**Document**
FRANCFORT : Des milliards injectés pour soutenir les entreprises et sauver des emplois : l'Allemagne d'Angela Merkel a dû faire sauter tous ses verrous budgétaires durant la crise du Covid-19, faisant d'un retour à la discipline l'un des débats explosifs de la campagne électorale.
Dans la dernière ligne droite avant les élections du 26 septembre, la question de l'endettement public est l'un des angles d'attaque favoris des conservateurs CDU/CSU, menacés d'une défaite historique face aux sociaux-démocrates (SPD).
Le candidat du centre-gauche, Olaf Scholz, s'annonce comme "le chancelier de la dette", accuse le ténor de la CSU bavaroise Markus Söder quand Friedrich Merz, chargé des questions économiques, compare le programme du SPD à des promesses de "bière gratuite" dont l'addition sera payée par les contribuables.
Quelque soit le vainqueur des législatives, le futur gouvernement sera placé devant un "choix difficile", prévient Patrick Artus, chef économiste chez Natixis : "changer les règles budgétaires" qui ne sont plus compatibles avec la réalité, ou "réduire fortement le déficit public".
Car l'Allemagne, où l'équilibre budgétaire a valeur constitutionnelle, a connu une révolution inimaginable avant le choc de la pandémie : un plan d'aide économique sans précédent depuis la Seconde Guerre mondiale, de plus de mille milliards d'euros, a été mis sur pied pour limiter l'impact de la récession.
En deux ans de crise sanitaire, le pays a contracté 370 milliards d'euros de nouvelles dettes, dont 240 en 2021, et l'endettement public est passé de 59,7% du PIB à près de 75% attendu cette année.
Dépenses « colossales » à financer
Alors qu'une partie des Européens a régulièrement réclamé aux Allemands, ces dernières années, un peu moins de rigidité budgétaire, le Covid a contraint Berlin à déroger au frein à l'endettement ("Schuldenbremse"), une règle inscrite dans la Constitution depuis 2009.
Elle interdit en temps normal au gouvernement d'emprunter plus de 0,35% de son PIB... sauf lors de "circonstances exceptionnelles" validées par le Parlement.
Au premier semestre 2021, le déficit public a dépassé les 80 milliards d'euro – soit 4,7% du PIB, là aussi loin du "Schwarze Null", l'objectif du "zero déficit" scrupuleusement respecté de 2014 et 2019.
Simple parenthèse ou changement de cap durable de la première économie européenne ?
La pression était déjà forte, avant la pandémie, pour que l'Allemagne délie les cordons de la bourse et comble son sous-investissement chronique en matière d'infrastructures.
Avec le retour de la croissance, l'UE risque de se diviser de nouveau entre partisans d'un assouplissement des règles et défenseurs d'un retour rapide à l'orthodoxie.

**Consigne**
Recopiez, s'il vous plaît, le passage de l'article sur la dette publique allemande qui va de « FRANCFORT : Des » jusqu'à « par les contribuables. ». La liste qui suit n'a aucun rôle ici.

(Entrées enregistrées)

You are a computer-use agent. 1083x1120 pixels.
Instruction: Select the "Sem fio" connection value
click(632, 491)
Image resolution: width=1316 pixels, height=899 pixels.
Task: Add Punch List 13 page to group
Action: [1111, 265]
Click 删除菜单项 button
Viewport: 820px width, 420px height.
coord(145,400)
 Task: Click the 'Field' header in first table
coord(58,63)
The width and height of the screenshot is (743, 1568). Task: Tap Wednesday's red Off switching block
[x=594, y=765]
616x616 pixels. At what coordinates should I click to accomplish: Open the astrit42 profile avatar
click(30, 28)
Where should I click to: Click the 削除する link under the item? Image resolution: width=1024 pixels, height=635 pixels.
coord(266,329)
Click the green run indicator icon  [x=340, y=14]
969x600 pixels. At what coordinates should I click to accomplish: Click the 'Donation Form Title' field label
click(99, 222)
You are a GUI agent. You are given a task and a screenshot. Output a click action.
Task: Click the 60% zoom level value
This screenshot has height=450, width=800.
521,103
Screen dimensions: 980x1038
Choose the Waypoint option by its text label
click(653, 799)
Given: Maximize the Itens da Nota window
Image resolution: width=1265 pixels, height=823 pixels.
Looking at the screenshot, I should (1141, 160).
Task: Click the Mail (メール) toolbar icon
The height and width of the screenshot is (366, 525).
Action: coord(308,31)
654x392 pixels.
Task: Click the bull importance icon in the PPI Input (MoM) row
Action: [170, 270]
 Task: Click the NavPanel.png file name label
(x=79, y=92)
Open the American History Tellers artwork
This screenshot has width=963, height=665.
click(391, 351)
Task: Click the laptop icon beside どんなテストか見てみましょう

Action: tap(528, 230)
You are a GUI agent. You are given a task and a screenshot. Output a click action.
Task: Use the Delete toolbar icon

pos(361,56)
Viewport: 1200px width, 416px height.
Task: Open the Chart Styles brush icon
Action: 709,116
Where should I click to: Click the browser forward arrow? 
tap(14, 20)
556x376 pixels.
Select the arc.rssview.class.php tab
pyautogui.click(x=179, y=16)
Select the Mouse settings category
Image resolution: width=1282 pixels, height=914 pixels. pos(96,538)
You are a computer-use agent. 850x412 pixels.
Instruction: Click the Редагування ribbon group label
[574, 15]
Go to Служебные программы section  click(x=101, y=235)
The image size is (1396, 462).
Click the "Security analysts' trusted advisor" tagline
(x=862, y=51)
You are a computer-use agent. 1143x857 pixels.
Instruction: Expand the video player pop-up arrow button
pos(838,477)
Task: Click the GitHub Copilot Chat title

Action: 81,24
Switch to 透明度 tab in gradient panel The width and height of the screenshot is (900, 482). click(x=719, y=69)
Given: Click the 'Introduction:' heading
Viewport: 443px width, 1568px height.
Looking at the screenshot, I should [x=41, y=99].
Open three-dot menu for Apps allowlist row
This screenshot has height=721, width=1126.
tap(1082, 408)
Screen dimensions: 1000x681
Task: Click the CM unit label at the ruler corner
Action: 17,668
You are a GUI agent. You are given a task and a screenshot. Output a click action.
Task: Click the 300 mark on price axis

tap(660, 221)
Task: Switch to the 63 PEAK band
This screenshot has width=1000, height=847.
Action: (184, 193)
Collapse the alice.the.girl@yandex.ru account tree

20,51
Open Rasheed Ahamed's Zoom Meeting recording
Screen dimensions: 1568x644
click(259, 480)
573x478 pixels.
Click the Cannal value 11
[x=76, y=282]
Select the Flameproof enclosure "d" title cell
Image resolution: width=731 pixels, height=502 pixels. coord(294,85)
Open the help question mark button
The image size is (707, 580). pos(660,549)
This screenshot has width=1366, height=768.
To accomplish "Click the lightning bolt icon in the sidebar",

**Réponse**
FRANCFORT : Des milliards injectés pour soutenir les entreprises et sauver des emplois : l'Allemagne d'Angela Merkel a dû faire sauter tous ses verrous budgétaires durant la crise du Covid-19, faisant d'un retour à la discipline l'un des débats explosifs de la campagne électorale.
Dans la dernière ligne droite avant les élections du 26 septembre, la question de l'endettement public est l'un des angles d'attaque favoris des conservateurs CDU/CSU, menacés d'une défaite historique face aux sociaux-démocrates (SPD).
Le candidat du centre-gauche, Olaf Scholz, s'annonce comme "le chancelier de la dette", accuse le ténor de la CSU bavaroise Markus Söder quand Friedrich Merz, chargé des questions économiques, compare le programme du SPD à des promesses de "bière gratuite" dont l'addition sera payée par les contribuables.